<<<<
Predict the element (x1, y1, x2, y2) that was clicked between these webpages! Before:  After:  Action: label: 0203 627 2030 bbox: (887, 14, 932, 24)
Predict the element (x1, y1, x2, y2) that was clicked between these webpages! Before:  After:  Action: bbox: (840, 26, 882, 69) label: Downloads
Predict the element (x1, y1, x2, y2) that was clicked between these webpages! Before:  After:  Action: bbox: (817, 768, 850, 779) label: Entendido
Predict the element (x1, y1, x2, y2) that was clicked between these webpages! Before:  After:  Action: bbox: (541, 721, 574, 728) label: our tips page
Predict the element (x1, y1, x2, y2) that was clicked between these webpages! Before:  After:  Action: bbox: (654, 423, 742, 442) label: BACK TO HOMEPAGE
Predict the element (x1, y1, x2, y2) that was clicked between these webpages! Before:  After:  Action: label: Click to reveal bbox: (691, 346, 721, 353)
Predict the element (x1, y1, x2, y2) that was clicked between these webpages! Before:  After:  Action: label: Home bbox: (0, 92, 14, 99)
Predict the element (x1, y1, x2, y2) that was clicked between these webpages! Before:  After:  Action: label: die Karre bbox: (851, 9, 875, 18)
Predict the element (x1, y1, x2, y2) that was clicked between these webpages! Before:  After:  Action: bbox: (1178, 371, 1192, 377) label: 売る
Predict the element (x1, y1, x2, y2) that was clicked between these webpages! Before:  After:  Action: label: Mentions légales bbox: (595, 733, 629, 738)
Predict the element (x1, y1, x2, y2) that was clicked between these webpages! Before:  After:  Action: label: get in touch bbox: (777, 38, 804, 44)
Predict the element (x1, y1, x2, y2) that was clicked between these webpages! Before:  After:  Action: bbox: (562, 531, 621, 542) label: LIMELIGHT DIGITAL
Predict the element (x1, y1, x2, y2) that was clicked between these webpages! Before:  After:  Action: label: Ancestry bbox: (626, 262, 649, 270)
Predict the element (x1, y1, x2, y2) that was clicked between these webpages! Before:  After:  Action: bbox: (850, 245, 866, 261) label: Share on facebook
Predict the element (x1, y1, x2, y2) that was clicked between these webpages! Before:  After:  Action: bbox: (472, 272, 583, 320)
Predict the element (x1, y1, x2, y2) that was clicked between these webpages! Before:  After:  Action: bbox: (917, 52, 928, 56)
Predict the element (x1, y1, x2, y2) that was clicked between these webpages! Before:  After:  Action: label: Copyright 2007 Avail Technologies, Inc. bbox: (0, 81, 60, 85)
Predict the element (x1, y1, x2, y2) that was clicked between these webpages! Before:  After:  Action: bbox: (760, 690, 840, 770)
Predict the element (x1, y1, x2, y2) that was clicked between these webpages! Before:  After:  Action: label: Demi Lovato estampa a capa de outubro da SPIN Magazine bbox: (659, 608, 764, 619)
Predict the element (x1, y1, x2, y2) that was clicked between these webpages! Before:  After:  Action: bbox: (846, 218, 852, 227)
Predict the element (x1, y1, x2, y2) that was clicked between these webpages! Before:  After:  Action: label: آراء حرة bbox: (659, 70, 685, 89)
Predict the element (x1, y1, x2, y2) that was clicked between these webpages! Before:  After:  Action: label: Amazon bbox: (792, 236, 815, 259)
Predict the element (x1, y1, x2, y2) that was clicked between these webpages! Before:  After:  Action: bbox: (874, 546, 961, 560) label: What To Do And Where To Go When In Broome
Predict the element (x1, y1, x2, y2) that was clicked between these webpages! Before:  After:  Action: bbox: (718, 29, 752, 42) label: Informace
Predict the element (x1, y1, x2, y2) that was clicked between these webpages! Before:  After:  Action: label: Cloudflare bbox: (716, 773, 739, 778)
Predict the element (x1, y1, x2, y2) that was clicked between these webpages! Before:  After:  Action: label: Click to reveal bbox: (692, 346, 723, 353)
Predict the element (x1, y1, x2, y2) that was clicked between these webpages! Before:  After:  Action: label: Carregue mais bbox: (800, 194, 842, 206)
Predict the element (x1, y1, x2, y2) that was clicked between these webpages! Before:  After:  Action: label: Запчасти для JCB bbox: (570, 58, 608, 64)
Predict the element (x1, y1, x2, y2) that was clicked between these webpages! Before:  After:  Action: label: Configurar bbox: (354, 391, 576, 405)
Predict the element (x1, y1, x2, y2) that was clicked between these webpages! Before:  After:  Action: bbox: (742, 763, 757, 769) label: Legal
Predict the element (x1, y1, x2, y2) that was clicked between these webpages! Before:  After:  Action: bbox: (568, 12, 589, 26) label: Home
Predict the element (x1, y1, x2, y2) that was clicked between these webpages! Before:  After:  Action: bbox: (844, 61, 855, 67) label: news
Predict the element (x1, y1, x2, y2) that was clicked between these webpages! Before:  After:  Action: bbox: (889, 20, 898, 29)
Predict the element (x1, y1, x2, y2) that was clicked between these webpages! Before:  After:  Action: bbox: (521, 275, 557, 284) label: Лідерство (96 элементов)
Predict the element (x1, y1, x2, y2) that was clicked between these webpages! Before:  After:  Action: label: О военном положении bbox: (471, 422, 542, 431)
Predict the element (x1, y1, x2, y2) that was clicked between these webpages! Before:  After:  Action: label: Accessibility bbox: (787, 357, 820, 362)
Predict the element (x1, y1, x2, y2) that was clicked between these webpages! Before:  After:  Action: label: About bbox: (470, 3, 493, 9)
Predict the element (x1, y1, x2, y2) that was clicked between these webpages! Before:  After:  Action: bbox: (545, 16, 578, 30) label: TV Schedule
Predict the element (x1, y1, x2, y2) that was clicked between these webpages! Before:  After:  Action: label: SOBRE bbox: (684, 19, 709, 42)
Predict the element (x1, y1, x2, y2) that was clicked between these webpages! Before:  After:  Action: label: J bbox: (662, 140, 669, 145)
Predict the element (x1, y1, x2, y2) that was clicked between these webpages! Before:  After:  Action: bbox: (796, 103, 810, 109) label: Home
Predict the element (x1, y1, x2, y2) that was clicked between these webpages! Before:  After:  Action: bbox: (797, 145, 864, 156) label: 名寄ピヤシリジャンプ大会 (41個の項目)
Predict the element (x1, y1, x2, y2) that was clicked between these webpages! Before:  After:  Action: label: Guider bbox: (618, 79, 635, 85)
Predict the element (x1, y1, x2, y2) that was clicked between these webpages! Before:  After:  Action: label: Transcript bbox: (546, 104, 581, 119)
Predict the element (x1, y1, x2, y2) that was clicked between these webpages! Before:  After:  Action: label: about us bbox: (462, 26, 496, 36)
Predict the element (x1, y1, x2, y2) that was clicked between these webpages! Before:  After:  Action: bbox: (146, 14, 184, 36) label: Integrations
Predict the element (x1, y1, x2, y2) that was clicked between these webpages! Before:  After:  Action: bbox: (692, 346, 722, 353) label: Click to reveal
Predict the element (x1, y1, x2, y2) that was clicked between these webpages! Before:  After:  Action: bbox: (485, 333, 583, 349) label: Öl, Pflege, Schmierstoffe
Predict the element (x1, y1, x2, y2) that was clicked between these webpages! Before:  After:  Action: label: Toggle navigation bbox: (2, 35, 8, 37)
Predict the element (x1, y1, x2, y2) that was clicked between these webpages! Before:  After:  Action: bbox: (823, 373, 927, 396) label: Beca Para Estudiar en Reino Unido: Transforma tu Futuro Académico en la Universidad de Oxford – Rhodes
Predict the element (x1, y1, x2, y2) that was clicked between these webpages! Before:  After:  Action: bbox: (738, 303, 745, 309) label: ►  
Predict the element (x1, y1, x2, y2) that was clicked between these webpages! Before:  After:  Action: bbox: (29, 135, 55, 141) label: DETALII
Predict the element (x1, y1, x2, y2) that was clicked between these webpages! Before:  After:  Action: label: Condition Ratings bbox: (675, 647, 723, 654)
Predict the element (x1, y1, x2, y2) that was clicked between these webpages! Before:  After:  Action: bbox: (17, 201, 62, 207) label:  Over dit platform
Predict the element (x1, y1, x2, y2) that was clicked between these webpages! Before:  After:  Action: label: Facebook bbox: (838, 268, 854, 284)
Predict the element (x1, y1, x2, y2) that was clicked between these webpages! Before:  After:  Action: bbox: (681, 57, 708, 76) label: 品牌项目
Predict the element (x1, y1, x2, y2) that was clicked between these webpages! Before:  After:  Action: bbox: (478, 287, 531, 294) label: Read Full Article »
>>>>
> [Work instructions]:
Reproduce the entries word for word, beginning at the line that contains "20, 898, 29)" and stopping after the line that contains "(470, 3, 493, 9)".

> [Response to the exercise]:
Predict the element (x1, y1, x2, y2) that was clicked between these webpages! Before:  After:  Action: bbox: (889, 20, 898, 29)
Predict the element (x1, y1, x2, y2) that was clicked between these webpages! Before:  After:  Action: bbox: (521, 275, 557, 284) label: Лідерство (96 элементов)
Predict the element (x1, y1, x2, y2) that was clicked between these webpages! Before:  After:  Action: label: О военном положении bbox: (471, 422, 542, 431)
Predict the element (x1, y1, x2, y2) that was clicked between these webpages! Before:  After:  Action: label: Accessibility bbox: (787, 357, 820, 362)
Predict the element (x1, y1, x2, y2) that was clicked between these webpages! Before:  After:  Action: label: About bbox: (470, 3, 493, 9)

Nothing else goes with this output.